Geek, one thing to keep in mind would be that switching models means all new pipe routing. It's doubtful plumbers want to reuse your old parts either. If you replace with the same model (if available), it could save on labor of re-piping, circulator, sensors and gun. Is the quote to replace the everything? When my brother in laws boiler failed he just bought the cast sections, there wasn't anything wrong with the firebox, so why replace. He does that for work though so maybe he had connections?
Mike -


----------



## geek (Feb 8, 2010)

yeah, I checked online prices for the weil mclean stove and it is around $1,700 shipped to my house from NY. I'm sure this plumber is getting maybe a lower price.

Called Thomaston Supply locally and they won't even give you a price because you need to be licensed....go figure.

..


----------



## EJW1 (Feb 8, 2010)

Xena said:
			
		

> Seems high to me too.
> Get yourself two more quotes from reputable
> dealers in your area.  I had mine replaced
> about six years ago with a Williamson 140k btu
> I believe. I want to say it was around 4 grand.

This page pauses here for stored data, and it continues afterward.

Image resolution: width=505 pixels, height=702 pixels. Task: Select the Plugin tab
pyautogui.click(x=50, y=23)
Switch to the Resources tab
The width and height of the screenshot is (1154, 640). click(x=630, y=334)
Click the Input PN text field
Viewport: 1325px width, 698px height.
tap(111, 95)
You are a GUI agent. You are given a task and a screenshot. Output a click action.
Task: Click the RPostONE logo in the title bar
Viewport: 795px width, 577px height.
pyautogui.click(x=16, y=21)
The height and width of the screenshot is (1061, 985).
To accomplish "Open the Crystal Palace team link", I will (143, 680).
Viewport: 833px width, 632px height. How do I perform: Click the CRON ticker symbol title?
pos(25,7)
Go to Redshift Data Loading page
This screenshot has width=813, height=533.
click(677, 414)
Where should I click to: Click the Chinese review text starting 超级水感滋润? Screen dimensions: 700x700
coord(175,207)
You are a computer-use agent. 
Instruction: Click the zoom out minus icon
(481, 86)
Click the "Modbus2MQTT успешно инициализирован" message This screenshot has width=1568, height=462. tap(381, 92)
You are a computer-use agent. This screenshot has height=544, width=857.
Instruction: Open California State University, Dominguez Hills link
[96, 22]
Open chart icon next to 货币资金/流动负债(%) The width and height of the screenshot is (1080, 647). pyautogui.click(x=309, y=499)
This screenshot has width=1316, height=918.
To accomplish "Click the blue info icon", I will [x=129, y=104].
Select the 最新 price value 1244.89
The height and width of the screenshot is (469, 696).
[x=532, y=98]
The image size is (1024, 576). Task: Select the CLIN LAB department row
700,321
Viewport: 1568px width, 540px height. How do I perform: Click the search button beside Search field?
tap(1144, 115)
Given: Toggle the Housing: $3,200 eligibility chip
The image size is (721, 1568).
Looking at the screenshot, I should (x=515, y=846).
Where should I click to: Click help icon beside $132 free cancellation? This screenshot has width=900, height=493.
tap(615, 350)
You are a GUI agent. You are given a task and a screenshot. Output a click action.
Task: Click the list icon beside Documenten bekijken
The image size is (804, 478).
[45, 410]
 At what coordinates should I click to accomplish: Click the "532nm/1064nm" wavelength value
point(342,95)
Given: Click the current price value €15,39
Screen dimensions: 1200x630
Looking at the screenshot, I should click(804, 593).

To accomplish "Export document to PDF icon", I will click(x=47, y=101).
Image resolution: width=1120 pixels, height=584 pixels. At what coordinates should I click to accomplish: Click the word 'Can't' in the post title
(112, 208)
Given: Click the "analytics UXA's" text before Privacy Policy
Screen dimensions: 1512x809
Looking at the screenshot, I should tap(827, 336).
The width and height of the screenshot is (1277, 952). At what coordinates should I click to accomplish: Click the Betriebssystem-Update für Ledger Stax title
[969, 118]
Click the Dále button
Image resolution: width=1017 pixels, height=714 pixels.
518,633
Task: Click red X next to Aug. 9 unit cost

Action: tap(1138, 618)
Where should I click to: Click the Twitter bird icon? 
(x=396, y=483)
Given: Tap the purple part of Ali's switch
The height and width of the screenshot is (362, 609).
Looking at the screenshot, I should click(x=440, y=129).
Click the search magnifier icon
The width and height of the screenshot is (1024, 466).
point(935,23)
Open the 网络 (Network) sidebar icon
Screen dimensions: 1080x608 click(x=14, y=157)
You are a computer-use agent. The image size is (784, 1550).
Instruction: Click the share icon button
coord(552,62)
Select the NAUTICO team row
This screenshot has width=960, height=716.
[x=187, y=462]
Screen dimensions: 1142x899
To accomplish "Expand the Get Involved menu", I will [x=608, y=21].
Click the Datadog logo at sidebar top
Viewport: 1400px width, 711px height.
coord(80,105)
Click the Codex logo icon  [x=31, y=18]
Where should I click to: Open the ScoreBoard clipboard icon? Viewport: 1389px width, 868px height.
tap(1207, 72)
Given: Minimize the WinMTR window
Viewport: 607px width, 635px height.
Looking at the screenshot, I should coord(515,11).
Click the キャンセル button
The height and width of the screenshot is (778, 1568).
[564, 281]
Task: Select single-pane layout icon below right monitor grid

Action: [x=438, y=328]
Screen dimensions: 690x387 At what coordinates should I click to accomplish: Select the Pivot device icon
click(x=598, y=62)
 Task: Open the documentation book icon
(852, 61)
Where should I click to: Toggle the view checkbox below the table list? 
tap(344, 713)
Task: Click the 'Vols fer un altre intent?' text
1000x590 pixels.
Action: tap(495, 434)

How can anyone say this is high or low if you have never seen the boiler..?? Every system is different, as is every price. 
If it is leaking at the coil gasket and bolts have broken off you can drill them out and retap them. Yes this can take all day.
Depending on the model and age of the Peerless, this is usually worth a try. Lowering the pressure wont help and will probably
allow the zones to begin collecting air=no heat. Stay away from Weil Mclain. Did the tech do a heat loss of your house to find
out you needed a larger boiler? Square feet, window sizes, wall thickness, insulation R values etc. all play a part in finding out
just how big the boiler needs to be.


----------



## geek (Feb 8, 2010)

no, he didn't do a heat loss calculation, he estimated based on experience, so he said.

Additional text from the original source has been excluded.